* QUELLDOKUMENT:

○ ○ ○ ○

Insolvenzrecht

Pfändungsgrenze bei Elterngeldanspruch des unterhaltsberechtigten Ehepartners

Aktenzeichen  34 T 1673/21

Datum:
7.7.2021
Rechtsgebiet:
Fundstelle:
JurBüro – 2021, 498
Gerichtsart:
LG
Gerichtsort:
Landshut
Rechtsweg:
Ordentliche Gerichtsbarkeit
Normen:
BEEG § 2 Abs. 4 S. 1, § 10 Abs. 1
ZPO § 850c Abs. 4

 

Leitsatz

Der Bezug von (Mindest-)Elterngeld durch den Ehepartner, dem der Schuldner unterhaltsberechtigt ist, ist bei der Berechnung des pfändungsfreien Einkommens zu berücksichtigen. (Rn. 12) (redaktioneller Leitsatz)

○ ○ ○ ○

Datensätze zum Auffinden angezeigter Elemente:
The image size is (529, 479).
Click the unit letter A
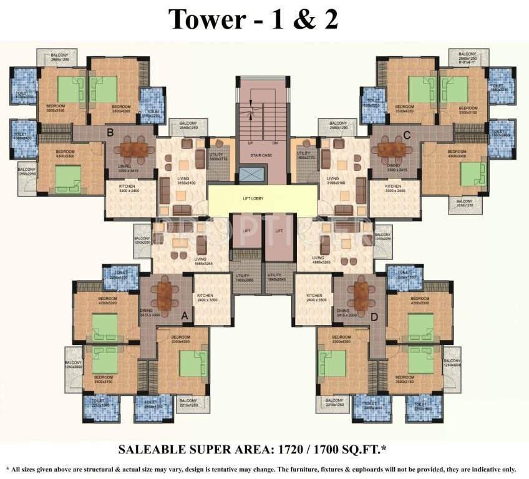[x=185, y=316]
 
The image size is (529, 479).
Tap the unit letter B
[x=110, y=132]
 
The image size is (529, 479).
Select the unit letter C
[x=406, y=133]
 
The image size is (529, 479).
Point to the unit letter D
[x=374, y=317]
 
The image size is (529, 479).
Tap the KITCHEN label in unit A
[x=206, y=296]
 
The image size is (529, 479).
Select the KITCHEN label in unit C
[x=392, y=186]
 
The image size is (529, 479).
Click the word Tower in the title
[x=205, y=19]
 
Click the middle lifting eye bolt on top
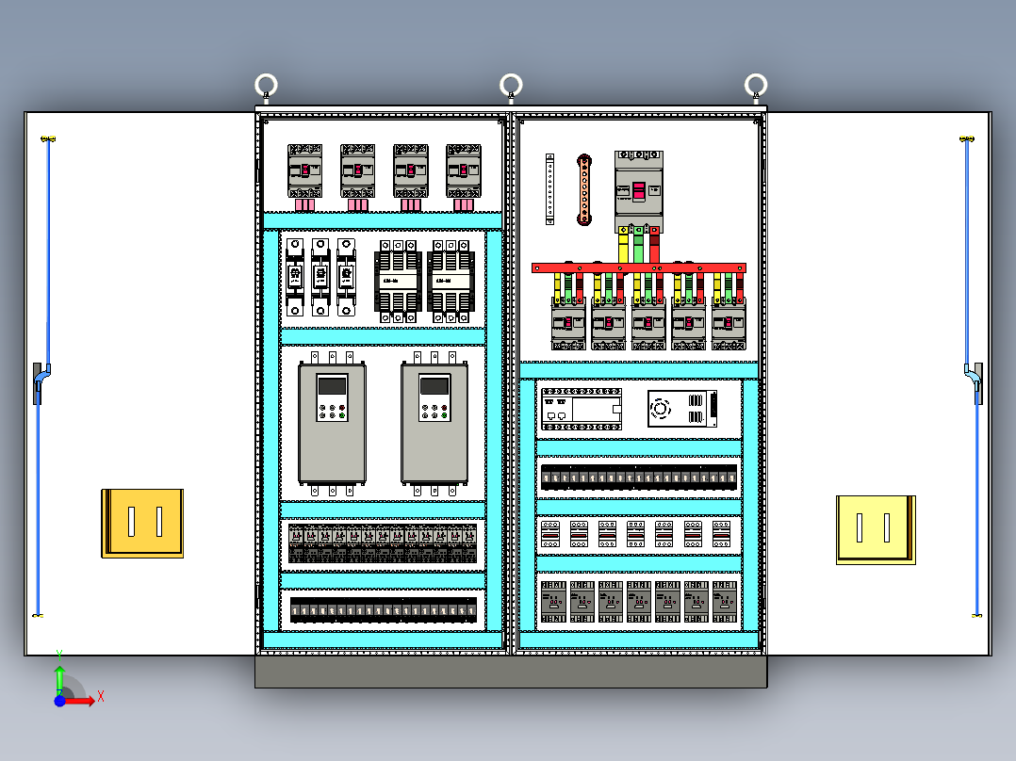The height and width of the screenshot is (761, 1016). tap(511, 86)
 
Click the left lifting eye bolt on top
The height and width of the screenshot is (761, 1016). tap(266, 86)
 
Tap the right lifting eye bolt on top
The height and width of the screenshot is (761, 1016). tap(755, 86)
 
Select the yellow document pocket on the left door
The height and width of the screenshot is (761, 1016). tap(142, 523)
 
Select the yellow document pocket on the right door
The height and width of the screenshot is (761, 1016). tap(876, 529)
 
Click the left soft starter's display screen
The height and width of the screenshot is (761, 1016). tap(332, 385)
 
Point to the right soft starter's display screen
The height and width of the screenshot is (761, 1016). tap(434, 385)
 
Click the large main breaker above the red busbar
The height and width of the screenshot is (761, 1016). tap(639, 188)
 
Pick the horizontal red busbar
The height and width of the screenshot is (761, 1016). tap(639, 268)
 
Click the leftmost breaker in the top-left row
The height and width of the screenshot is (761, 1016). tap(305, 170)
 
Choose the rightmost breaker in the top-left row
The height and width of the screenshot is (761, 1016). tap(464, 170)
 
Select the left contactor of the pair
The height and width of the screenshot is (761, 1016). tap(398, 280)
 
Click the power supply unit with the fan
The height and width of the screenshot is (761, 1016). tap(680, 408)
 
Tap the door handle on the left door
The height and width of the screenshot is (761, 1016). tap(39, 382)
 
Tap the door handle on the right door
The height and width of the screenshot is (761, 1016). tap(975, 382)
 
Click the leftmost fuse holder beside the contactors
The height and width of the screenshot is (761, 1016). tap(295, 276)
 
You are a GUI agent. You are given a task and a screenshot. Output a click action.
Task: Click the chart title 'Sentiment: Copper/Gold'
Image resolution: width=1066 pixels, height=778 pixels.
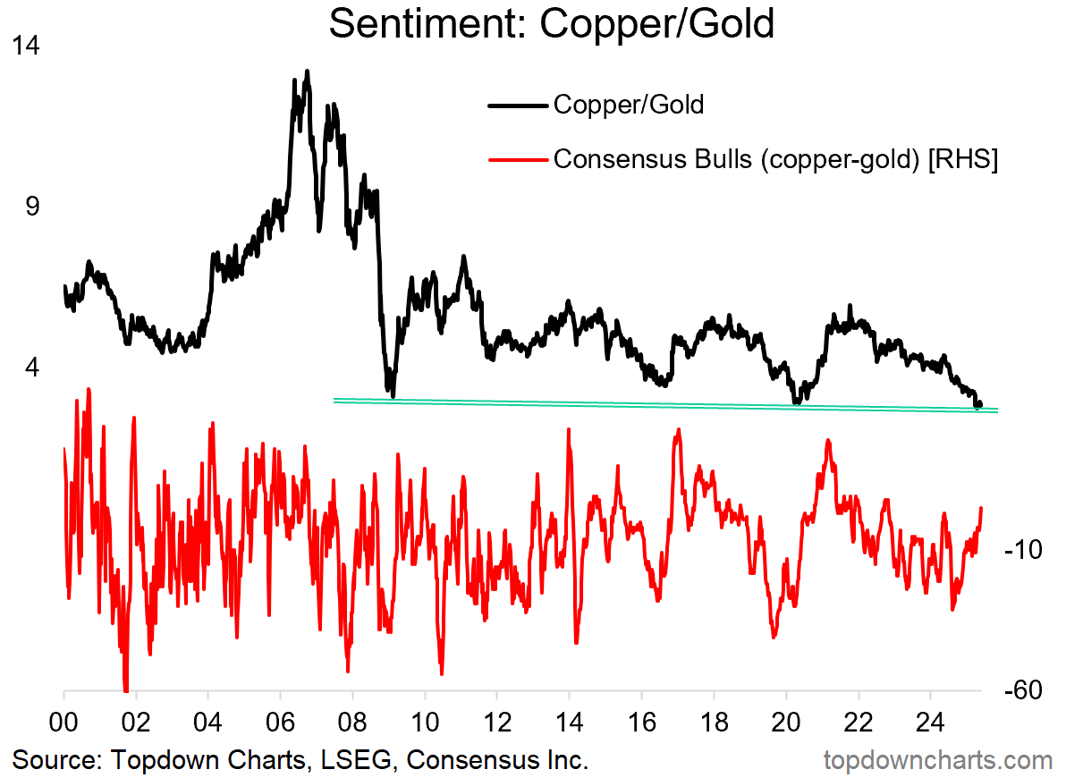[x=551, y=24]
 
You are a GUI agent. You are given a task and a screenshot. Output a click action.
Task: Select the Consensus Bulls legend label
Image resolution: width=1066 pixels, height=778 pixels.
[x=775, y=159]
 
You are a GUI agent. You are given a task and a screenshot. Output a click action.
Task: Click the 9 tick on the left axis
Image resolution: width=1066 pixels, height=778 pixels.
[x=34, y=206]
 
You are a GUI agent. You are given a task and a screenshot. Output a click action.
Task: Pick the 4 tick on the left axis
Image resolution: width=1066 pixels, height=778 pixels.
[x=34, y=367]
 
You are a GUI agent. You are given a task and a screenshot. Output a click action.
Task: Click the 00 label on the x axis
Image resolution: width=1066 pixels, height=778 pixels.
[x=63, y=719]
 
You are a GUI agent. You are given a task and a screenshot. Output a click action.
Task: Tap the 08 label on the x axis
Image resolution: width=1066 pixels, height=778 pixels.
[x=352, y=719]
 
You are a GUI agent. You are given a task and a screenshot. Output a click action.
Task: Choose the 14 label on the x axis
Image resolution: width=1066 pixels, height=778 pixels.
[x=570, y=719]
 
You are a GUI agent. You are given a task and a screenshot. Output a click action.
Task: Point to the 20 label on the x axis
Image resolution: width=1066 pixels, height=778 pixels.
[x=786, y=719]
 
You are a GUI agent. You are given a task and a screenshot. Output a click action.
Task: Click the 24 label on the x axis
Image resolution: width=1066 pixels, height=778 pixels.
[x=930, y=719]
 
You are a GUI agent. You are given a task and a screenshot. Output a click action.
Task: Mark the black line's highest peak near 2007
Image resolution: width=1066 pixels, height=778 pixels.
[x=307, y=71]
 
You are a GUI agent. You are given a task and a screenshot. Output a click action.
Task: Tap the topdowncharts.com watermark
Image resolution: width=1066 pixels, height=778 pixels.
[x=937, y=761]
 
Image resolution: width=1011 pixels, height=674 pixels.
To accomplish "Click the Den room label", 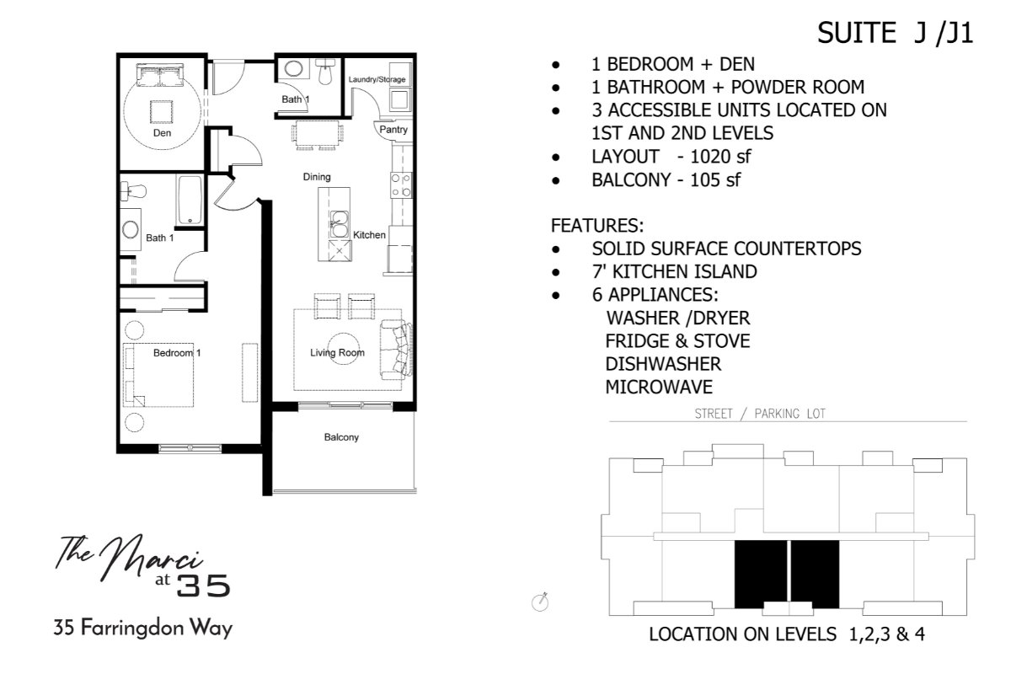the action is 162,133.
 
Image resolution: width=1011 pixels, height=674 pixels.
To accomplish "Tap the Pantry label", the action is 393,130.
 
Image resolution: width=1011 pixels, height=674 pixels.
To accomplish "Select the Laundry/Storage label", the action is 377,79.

○ ○ ○ ○

* IHRE AUFGABEN:
(1) Von welchem Datum ist die Entscheidung im Dokument zur Pfändungsgrenze bei Elterngeld?
(2) Setzen Sie das Dokument zur Pfändungsgrenze bei Elterngeld im Anschluss an seinen letzten Satz fort.

* ERWARTETE ANTWORTEN:
(1) Vom 7.7.2021.

(2)
Verfahrensgang

2 M 1275/20 2021-05-26 AGERDING AG Erding

Tenor

1. Auf die sofortige Beschwerde der Gläubigerin hin wird der Beschluss des Amtsgerichts – vom 26.05.2021 in Ziffer 1. letzter Absatz dahingehend abgeändert, dass der nach der Tabelle zu § 850c Abs. 3 ZPO unpfändbare Teil des Arbeitseinkommens des Schuldners wegen der teilweise zu berücksichtigenden gesetzlichen Unterhaltspflicht gegenüber seiner Ehefrau – um weitere 92,50 € monatlich zu erhöhen ist, wobei der sich hieraus ergebende Gesamtbetrag den Betrag nicht übersteigen darf, der sich in Anwendung der Tabelle zu § 850c Abs. 3 ZPO bei voller Berücksichtigung der Ehefrau des Schuldners als unterhaltsberechtigter Person als unpfändbarer Betrag ergeben würde.
2. Der Schuldner trägt die Kosten des Beschwerdeverfahrens.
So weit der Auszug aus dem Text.